Il ressort de cette analyse que, malgré son imposant volume, le dossier présenté par EDF montre des carences essentielles dans les données mises à disposition du public, dans l’approche méthodologique retenue, et dans l’explication des choix de l’exploitant. En conséquence, la demande d’EDF n’apparaît pas conforme aux obligations d’information du public, de minimisation de l’ensemble des impacts sur l’environnement et de justification de ces impacts, issues notamment de la Directive 85/337 sur l’évaluation d’impact, de la Directive Euratom 96/29 sur la radioprotection, et de la Directive cadre 2000/60/CE sur la politique de l’eau.

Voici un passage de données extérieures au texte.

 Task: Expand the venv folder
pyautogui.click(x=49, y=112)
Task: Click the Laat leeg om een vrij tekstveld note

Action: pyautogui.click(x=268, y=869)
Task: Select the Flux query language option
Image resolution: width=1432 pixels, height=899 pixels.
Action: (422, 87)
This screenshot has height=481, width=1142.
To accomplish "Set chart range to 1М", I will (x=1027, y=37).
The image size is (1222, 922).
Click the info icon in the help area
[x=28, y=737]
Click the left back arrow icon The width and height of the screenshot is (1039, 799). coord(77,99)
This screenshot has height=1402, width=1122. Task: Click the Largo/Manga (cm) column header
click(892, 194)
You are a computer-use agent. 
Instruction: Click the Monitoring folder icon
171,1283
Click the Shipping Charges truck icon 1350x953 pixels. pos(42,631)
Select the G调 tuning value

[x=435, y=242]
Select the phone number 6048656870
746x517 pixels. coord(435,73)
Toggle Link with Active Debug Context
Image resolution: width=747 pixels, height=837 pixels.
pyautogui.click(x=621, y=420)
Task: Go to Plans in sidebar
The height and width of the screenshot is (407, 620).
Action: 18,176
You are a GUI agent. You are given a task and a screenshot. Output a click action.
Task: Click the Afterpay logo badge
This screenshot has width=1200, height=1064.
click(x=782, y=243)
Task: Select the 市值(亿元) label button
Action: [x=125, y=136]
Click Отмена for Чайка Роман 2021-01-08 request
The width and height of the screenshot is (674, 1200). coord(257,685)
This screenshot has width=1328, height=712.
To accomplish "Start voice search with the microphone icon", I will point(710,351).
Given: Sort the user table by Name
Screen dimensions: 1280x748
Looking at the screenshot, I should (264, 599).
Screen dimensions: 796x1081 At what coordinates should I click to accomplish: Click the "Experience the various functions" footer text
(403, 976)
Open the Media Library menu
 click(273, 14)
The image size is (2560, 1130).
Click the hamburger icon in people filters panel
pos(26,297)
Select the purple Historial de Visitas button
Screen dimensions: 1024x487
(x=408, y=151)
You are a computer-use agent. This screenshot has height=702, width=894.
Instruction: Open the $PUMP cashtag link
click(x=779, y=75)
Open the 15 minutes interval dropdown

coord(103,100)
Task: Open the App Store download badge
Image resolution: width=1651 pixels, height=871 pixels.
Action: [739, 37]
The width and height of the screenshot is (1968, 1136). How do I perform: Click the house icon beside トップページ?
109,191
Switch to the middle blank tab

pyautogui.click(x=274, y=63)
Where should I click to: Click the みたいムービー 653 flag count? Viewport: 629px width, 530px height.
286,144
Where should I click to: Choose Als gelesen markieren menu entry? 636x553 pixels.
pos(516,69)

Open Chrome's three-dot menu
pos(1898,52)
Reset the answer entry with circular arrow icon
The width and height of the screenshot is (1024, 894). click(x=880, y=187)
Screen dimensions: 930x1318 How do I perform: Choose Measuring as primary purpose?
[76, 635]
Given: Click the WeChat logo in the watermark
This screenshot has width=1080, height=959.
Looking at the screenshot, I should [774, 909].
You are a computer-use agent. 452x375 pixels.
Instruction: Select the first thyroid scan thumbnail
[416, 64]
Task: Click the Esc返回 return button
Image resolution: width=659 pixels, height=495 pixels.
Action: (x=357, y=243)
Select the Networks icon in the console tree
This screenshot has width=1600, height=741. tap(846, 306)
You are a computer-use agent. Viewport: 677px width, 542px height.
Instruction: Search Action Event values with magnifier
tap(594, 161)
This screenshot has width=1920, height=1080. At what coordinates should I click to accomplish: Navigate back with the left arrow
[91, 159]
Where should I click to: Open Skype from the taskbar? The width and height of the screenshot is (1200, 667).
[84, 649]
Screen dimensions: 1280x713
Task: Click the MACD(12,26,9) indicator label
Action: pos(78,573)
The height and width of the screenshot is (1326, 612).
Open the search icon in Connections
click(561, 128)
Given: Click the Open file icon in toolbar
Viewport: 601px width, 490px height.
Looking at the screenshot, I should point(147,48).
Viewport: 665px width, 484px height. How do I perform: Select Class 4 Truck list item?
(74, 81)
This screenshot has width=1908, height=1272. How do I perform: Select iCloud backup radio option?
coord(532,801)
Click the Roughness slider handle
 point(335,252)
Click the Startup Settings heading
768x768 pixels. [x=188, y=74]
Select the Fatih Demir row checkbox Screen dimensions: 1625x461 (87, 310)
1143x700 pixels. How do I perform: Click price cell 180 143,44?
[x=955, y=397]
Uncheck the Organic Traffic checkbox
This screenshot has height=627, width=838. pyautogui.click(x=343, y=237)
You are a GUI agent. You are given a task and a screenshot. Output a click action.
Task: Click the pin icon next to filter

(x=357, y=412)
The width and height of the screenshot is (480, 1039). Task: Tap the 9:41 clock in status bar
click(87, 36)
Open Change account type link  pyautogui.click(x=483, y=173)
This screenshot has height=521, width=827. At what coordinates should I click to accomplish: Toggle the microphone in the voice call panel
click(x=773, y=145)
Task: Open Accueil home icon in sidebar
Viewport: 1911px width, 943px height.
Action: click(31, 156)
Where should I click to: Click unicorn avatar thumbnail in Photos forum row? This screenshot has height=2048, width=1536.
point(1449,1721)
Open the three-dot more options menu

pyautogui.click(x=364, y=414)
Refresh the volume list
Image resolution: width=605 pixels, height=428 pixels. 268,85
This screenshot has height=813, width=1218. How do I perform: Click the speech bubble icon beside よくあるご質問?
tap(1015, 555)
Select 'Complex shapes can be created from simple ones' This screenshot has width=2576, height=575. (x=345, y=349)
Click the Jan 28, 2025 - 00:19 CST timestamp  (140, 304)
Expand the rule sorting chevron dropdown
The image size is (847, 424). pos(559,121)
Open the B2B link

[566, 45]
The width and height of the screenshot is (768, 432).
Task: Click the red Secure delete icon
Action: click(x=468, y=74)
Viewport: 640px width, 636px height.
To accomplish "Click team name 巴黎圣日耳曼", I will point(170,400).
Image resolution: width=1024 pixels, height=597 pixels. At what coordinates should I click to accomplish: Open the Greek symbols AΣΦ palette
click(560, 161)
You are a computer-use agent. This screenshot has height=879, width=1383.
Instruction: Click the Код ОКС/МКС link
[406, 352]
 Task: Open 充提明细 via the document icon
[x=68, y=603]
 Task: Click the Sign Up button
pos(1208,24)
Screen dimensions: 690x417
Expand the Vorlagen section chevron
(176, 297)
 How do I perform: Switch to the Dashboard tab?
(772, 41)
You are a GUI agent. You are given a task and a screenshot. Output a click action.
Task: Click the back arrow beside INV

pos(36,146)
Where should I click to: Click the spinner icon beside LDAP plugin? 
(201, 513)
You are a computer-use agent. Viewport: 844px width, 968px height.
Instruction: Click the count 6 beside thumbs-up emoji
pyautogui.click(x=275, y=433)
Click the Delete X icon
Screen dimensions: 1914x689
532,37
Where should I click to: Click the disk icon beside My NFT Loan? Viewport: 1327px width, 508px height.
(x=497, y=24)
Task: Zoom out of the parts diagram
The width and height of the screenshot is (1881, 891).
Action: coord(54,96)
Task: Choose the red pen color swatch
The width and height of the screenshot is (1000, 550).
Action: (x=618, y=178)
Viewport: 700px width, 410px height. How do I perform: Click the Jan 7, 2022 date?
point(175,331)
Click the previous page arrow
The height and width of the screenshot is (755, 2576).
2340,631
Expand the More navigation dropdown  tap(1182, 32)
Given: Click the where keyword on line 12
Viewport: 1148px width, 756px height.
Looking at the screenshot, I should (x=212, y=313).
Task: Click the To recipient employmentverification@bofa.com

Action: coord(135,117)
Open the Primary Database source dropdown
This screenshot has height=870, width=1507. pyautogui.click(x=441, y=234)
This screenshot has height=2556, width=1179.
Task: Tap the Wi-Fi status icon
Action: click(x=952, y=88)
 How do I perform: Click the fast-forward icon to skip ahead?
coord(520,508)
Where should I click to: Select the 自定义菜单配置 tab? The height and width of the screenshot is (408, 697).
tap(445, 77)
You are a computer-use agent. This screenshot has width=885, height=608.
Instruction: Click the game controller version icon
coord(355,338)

• Le dossier présente des données tronquées sur les rejets radioactifs : les rejets de 2001 et 2002 ne sont pas indiqués, alors que ceux-ci – disponibles par ailleurs – montrent des niveaux globalement en hausse, faisant de Cattenom une des centrales françaises les plus polluantes.
• En parallèle, le dossier ne fournit aucune information sur les problèmes très sérieux de ruptures de crayons combustibles rencontrés par Cattenom dès 1999. Ces incidents, causes de l’augmentation des rejets, restent à ce jour incomplètement expliqués. Ils sont probablement liés à l’augmentation des performances de gestion combustibles, dont EDF demande pourtant la poursuite.
• Achevé avant l’été 2003, le dossier apparaît dès sa présentation obsolète dans l’analyse des enjeux des prélèvements d’eau et des rejets thermiques, en ne tenant pas compte de l’épisode caniculaire qui a mis en difficulté de nombreuses centrales françaises et dont la répétition doit être envisagée.
• Pour les rejets radioactifs, les seuils demandés sont différents selon que l’exploitant les considère comme « fatals » (tritium, carbone-14…), ou « maîtrisables ». Si pour les premiers la limite demandée est proche des rejets réels, pour les seconds elle établit une grande marge permetttant d’inclure des rejets accidentels (défaillance des filtrages) dans le cadre du fonctionnement normal.
• De plus, EDF demande une augmentation des rejets en tritium. La comparaison des demandes pour Cattenom avec les autorisations de centrales comparables ayant suivi la même procédure montre des niveaux égaux pour tous les rejets, sauf pour le tritium, où la demande à Cattenom est jusqu’à 66 % plus élevée, sans qu’aucune justification n’y soit apportée.
• L’évaluation d’impact liée aux rejets radioactifs, basée sur un calcul aux valeurs limites plutôt qu’en fonction des rejets réels, ne donne pas une image correcte de l’importance des différents rejets dans l’exposition du public et de son évolution : ainsi, le tritium qui est donné dans le dossier pour 15 % de la dose aux limites, représente en réalité, avec le carbone-14, jusqu’à 95 % de la dose réelle.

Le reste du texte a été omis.